Caracas travaille actuellement à une réforme pétrolière poussée par Washington afin d’attirer de nouveaux capitaux privés.

  • Le projet de loi confère au ministère du Pétrole une grande flexibilité pour ajuster les taxes et les redevances en fonction de la nature et de la rentabilité des projets.
  • Il autorise également une éventuelle baisse de l’impôt sur les revenus pétroliers afin de préserver les rendements, assouplit les règles d’arbitrage pour rassurer les investisseurs étrangers et permet aux entreprises privées de vendre leur part de production aux prix du marché sous supervision officielle 2.
  • L’administration Trump maintient toujours les sanctions pétrolières contre le pays.

Rodriguez a déclaré lors d’un discours prononcé dimanche 25 janvier qu’elle en avait « assez des ordres donnés par Washington aux politiciens vénézuéliens ». Elle ajoutait : « Laissons la politique vénézuélienne résoudre nos différends et nos conflits internes. Cette République a payé un prix très élevé pour avoir dû faire face aux conséquences du fascisme et de l’extrémisme dans notre pays ».

  • Ces déclarations peuvent sembler étonnantes compte tenu du fait que, selon plusieurs sources, Rodriguez et son frère, Jorge, auraient tenu des négociations avec des responsables américains plusieurs mois avant l’opération américaine afin de garantir la pleine coopération de Caracas une fois Maduro capturé 3.
  • Le Qatar, qui aurait joué un rôle d’intermédiaire dans ces discussions, a d’ailleurs été chargé par l’administration Trump de « gérer » les comptes bancaires sur lesquels sont transférées les recettes du pétrole vénézuélien vendu par Washington.

Lors d’une audition devant la commission des Affaires étrangères du Sénat hier, mercredi 28 janvier, le secrétaire d’État américain Marco Rubio a fait savoir qu’il reviendra à Washington de décider comment ces fonds seront dépensés, après présentation d’un « budget » par Caracas. 

  • Dans une déclaration liminaire, soumise à l’écrit à la commission mais qu’il n’a pas prononcée oralement, Rubio a averti qu’un nouveau recours à la force n’était pas exclu si les exigences de Washington n’étaient pas respectées par Rodriguez.
  • À la question de savoir à quel moment les États-Unis exigeraient une transition politique visant à écarter les proches de Maduro du pouvoir, Rubio a déclaré : « Je ne peux pas vous donner de calendrier précis […] Cela ne peut pas durer éternellement, je le comprends. Nous voulons tous des résultats immédiats. Mais ce n’est pas un plat surgelé que l’on met au micro-ondes et qui est prêt en deux minutes trente ».
  • Dans des remarques écrites, il a ajouté que Rodríguez avait gagné un peu de temps : « Nous pensons que son intérêt personnel va dans le sens de nos principaux objectifs […] Elle s’est engagée à ouvrir le secteur énergétique vénézuélien aux entreprises américaines, à leur accorder un accès préférentiel à la production et à utiliser les revenus pour acheter des produits américains ».

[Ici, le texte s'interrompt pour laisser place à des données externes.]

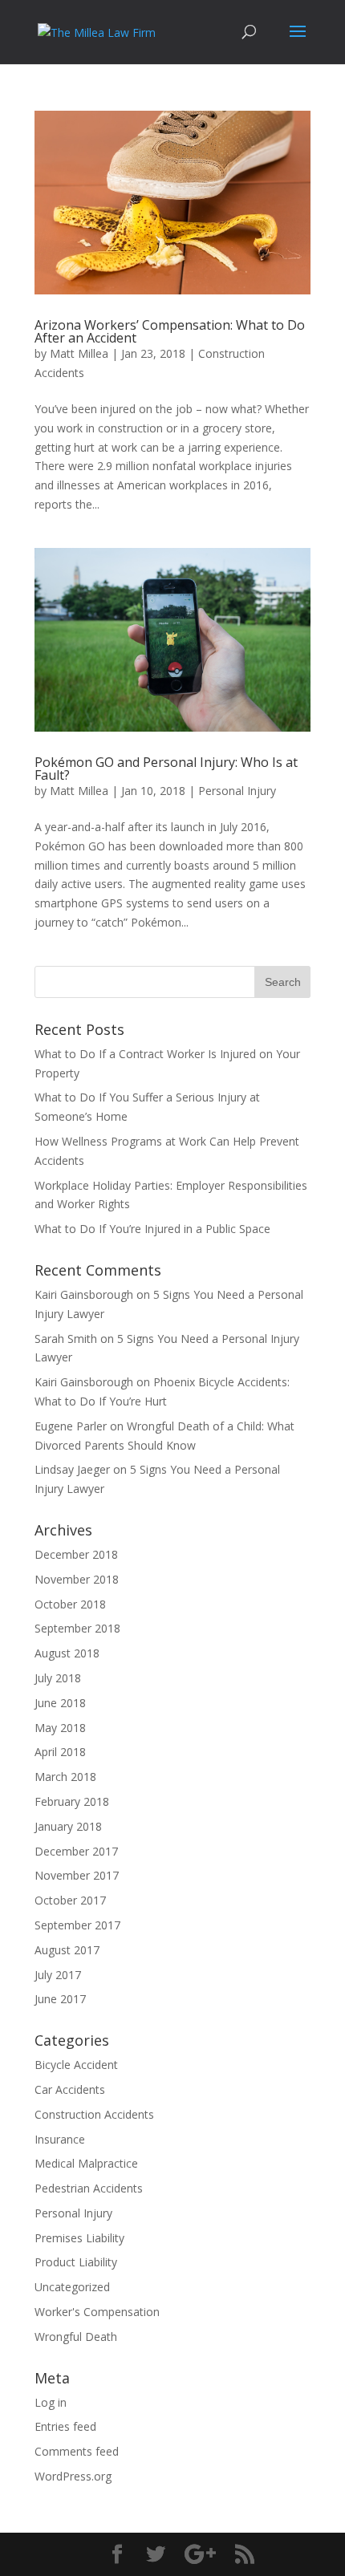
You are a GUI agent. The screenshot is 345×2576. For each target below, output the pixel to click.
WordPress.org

Au-delà de la vente du pétrole vénézuélien, la Maison-Blanche espère éloigner le Venezuela de la Chine, de l’Iran et de la Russie.

  • Ce message a été directement porté par le directeur de la CIA, John Ratcliffe, lors d’une visite à Caracas le 16 janvier au cours de laquelle il s’est entretenu avec Rodriguez et des responsables militaires vénézuéliens 4.
Sources
  1. Gonzalo Zegarra, « Movimientos en el gabinete y en la Fuerza Armada : qué nos dicen los cambios sobre el Gobierno de Delcy Rodríguez », CNN, 28 janvier 2026.
  2. « Venezuela Revised Oil Bill Would Ease Taxes to Entice Investors », Bloomberg, 29 janvier 2026.
  3. Aram Roston, « Venezuela’s Delcy Rodríguez assured US of cooperation before Maduro’s capture », The Guardian, 22 janvier 2026.
  4. Zachary Cohen, Jennifer Hansler et Kylie Atwood, « US planning CIA foothold in post-Maduro Venezuela », CNN, 27 janvier 2026.